### Stated problem
Reproduce the data line for line, beginning with the line containing "防水防腐保温工程 (186, 1508)" and continuing through the line containing "OK (396, 111)", with both of those lines included.

>>>

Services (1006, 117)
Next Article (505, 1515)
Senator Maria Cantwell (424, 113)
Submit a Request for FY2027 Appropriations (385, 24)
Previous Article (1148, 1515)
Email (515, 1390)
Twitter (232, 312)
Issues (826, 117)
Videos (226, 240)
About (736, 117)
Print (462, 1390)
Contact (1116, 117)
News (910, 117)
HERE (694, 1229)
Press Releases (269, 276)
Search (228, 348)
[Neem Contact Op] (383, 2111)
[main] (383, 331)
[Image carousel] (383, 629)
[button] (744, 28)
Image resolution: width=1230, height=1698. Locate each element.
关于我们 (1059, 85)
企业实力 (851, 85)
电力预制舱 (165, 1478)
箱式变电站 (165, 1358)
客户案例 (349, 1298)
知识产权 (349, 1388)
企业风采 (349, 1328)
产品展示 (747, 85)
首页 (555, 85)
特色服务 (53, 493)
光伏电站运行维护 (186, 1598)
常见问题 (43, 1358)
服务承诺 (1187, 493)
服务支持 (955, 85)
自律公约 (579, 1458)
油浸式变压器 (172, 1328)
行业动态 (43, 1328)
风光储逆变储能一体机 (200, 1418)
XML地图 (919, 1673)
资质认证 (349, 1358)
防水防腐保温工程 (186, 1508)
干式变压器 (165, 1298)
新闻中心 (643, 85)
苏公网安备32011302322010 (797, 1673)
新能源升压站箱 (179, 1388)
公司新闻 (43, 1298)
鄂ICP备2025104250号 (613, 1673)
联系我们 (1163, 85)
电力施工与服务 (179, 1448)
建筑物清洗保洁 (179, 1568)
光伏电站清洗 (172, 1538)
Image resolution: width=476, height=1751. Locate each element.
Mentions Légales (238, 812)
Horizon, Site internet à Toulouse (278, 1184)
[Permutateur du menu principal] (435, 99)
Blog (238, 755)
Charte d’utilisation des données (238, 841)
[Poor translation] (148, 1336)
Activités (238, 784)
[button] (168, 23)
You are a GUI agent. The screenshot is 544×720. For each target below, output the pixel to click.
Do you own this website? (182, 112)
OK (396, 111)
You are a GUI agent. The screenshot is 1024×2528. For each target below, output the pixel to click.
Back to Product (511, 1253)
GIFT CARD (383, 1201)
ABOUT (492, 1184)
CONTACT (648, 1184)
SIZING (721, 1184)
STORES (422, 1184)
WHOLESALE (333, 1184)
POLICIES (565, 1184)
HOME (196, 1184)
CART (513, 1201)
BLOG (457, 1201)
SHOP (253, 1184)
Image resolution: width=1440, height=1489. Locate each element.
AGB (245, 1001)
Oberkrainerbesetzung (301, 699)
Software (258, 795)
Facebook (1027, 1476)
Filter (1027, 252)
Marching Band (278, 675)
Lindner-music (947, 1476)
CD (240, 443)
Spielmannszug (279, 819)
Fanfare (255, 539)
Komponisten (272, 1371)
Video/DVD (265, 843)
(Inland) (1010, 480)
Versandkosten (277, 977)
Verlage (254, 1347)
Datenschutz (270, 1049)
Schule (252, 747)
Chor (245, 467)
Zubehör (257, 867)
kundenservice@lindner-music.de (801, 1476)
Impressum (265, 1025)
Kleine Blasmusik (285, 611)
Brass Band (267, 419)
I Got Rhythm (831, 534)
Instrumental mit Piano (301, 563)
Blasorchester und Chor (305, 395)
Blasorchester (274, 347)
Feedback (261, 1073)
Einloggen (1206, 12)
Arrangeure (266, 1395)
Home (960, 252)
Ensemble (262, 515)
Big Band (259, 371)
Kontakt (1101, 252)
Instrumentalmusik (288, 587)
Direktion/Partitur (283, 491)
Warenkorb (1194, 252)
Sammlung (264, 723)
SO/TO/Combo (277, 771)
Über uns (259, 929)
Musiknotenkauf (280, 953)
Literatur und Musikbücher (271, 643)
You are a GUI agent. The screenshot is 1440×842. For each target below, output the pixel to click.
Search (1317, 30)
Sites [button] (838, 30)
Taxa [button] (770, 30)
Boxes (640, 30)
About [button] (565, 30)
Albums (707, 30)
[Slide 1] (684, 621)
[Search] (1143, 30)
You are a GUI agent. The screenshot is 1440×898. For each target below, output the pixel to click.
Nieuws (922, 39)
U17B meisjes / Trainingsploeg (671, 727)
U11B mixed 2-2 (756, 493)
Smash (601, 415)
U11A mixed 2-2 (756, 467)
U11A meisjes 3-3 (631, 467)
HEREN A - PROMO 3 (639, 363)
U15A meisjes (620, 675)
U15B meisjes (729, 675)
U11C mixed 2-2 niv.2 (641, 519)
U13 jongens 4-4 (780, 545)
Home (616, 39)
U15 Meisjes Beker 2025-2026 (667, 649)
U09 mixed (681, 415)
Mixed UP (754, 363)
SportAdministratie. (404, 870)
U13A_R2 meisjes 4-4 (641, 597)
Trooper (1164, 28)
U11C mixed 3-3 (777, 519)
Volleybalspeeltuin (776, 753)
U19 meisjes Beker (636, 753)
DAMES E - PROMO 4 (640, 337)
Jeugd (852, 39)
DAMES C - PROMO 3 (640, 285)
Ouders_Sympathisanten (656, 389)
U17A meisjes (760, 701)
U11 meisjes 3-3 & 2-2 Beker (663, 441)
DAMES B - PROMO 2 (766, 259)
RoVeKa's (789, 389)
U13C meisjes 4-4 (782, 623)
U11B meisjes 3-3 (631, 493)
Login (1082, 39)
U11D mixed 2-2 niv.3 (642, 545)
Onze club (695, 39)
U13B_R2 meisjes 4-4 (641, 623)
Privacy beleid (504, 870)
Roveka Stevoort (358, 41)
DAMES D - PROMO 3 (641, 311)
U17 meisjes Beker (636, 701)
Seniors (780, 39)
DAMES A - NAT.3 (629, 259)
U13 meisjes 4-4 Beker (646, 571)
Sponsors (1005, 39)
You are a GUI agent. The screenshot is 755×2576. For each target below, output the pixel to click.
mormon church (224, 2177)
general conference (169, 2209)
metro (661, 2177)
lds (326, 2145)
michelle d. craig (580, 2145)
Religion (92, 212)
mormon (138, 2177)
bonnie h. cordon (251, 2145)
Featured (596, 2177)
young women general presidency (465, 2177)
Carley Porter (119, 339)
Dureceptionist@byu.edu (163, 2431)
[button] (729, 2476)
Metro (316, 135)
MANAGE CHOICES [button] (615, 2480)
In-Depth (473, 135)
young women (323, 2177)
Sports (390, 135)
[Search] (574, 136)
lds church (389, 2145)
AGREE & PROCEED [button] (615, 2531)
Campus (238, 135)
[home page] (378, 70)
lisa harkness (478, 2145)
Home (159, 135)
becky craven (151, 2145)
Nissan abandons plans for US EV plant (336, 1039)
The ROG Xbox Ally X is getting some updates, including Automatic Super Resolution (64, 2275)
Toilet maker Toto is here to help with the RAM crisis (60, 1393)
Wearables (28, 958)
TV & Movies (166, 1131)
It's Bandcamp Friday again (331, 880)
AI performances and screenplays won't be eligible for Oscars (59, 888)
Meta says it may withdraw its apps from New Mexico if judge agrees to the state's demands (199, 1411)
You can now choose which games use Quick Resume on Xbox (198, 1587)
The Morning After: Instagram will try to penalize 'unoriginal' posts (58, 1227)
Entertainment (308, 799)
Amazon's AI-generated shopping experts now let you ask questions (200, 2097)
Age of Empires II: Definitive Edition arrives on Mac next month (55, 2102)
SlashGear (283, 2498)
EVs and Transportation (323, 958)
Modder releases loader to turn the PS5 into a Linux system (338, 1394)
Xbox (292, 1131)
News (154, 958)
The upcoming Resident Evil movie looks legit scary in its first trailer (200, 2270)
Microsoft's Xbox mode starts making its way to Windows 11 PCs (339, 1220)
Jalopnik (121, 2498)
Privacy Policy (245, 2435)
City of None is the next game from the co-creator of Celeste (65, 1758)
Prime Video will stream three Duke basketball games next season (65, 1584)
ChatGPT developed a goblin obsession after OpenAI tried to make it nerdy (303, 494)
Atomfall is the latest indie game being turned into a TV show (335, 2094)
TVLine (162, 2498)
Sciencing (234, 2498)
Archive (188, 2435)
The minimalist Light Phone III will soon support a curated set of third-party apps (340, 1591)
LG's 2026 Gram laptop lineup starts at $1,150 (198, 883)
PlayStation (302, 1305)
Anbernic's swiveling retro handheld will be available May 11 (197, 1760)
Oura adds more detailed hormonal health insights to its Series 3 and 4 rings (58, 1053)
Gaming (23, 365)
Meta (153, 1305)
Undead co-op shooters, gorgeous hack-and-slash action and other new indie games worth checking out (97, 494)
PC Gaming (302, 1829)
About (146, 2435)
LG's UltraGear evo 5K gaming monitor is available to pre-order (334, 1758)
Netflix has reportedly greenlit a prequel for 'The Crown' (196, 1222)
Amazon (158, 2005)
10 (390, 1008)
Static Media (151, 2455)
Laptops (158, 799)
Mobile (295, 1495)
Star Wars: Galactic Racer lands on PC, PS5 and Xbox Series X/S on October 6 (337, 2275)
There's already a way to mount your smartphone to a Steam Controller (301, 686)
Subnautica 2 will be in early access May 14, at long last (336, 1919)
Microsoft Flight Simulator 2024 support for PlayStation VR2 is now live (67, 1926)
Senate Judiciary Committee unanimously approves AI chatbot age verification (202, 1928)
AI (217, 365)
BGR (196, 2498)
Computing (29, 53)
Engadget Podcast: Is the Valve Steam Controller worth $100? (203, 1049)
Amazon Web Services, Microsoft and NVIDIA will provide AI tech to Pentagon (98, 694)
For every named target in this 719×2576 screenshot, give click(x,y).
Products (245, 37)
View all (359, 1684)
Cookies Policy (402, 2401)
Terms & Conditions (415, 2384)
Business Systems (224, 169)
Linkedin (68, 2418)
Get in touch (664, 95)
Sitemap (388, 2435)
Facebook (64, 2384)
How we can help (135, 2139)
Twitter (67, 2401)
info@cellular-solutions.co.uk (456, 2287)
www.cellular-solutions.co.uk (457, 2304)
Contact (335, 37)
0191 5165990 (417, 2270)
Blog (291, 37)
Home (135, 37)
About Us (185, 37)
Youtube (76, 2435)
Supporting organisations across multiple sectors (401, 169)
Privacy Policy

<<<

### Output
防水防腐保温工程 (186, 1508)
干式变压器 (165, 1298)
新闻中心 (643, 85)
苏公网安备32011302322010 (797, 1673)
新能源升压站箱 (179, 1388)
公司新闻 (43, 1298)
鄂ICP备2025104250号 (613, 1673)
联系我们 (1163, 85)
电力施工与服务 (179, 1448)
建筑物清洗保洁 (179, 1568)
光伏电站清洗 (172, 1538)
Image resolution: width=476, height=1751. Locate each element.
Mentions Légales (238, 812)
Horizon, Site internet à Toulouse (278, 1184)
[Permutateur du menu principal] (435, 99)
Blog (238, 755)
Charte d’utilisation des données (238, 841)
[Poor translation] (148, 1336)
Activités (238, 784)
[button] (168, 23)
You are a GUI agent. The screenshot is 544×720. For each target below, output the pixel to click.
Do you own this website? (182, 112)
OK (396, 111)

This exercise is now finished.